Human-Scene Network: A Novel Baseline with Self-rectifying Loss for Weakly supervised Video Anomaly Detection
This work addresses video anomaly detection in surveillance systems, offering an incremental improvement for weakly supervised methods.
The paper tackles weakly supervised video anomaly detection by proposing a Human-Scene Network with a self-rectifying loss to learn discriminative representations from subtle and strong cues, achieving state-of-the-art performance on five out of six scenarios across three datasets.
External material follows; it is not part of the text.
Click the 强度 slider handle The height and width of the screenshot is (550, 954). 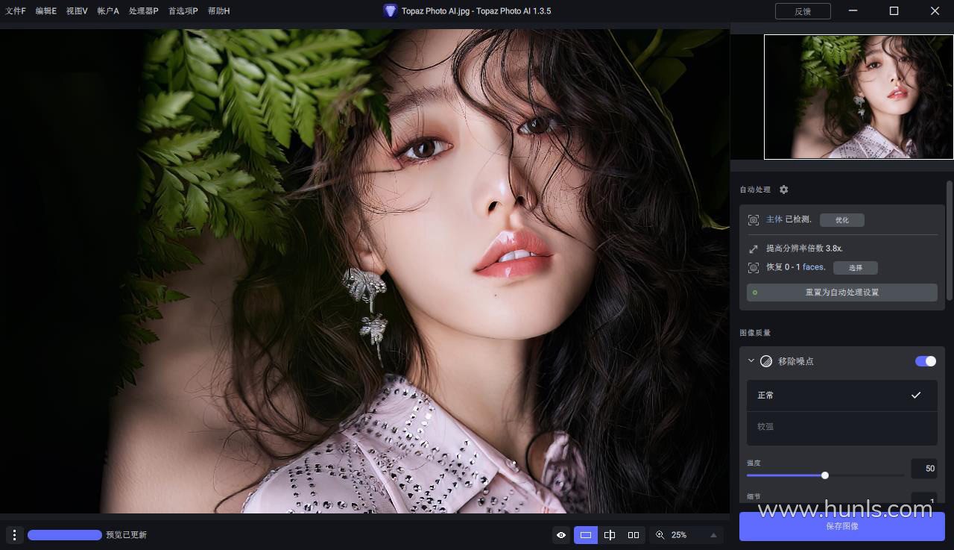coord(825,475)
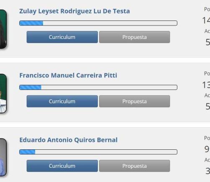Select Eduardo Quiros's candidate photo

coord(3,157)
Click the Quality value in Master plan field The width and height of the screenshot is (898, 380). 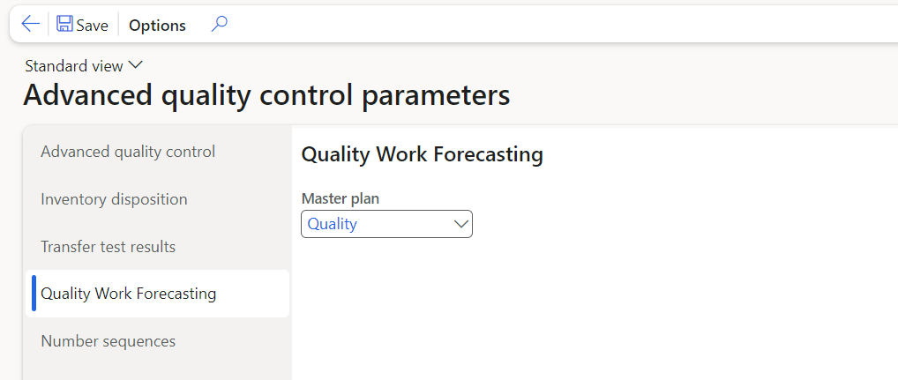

Video anomaly detection in surveillance systems with only video-level labels (i.e. weakly-supervised) is challenging. This is due to, (i) the complex integration of human and scene based anomalies comprising of subtle and sharp spatio-temporal cues in real-world scenarios, (ii) non-optimal optimization between normal and anomaly instances under weak supervision. In this paper, we propose a Human-Scene Network to learn discriminative representations by capturing both subtle and strong cues in a dissociative manner. In addition, a self-rectifying loss is also proposed that dynamically computes the pseudo temporal annotations from video-level labels for optimizing the Human-Scene Network effectively. The proposed Human-Scene Network optimized with self-rectifying loss is validated on three publicly available datasets i.e. UCF-Crime, ShanghaiTech and IITB-Corridor, outperforming recently reported state-of-the-art approaches on five out of the six scenarios considered.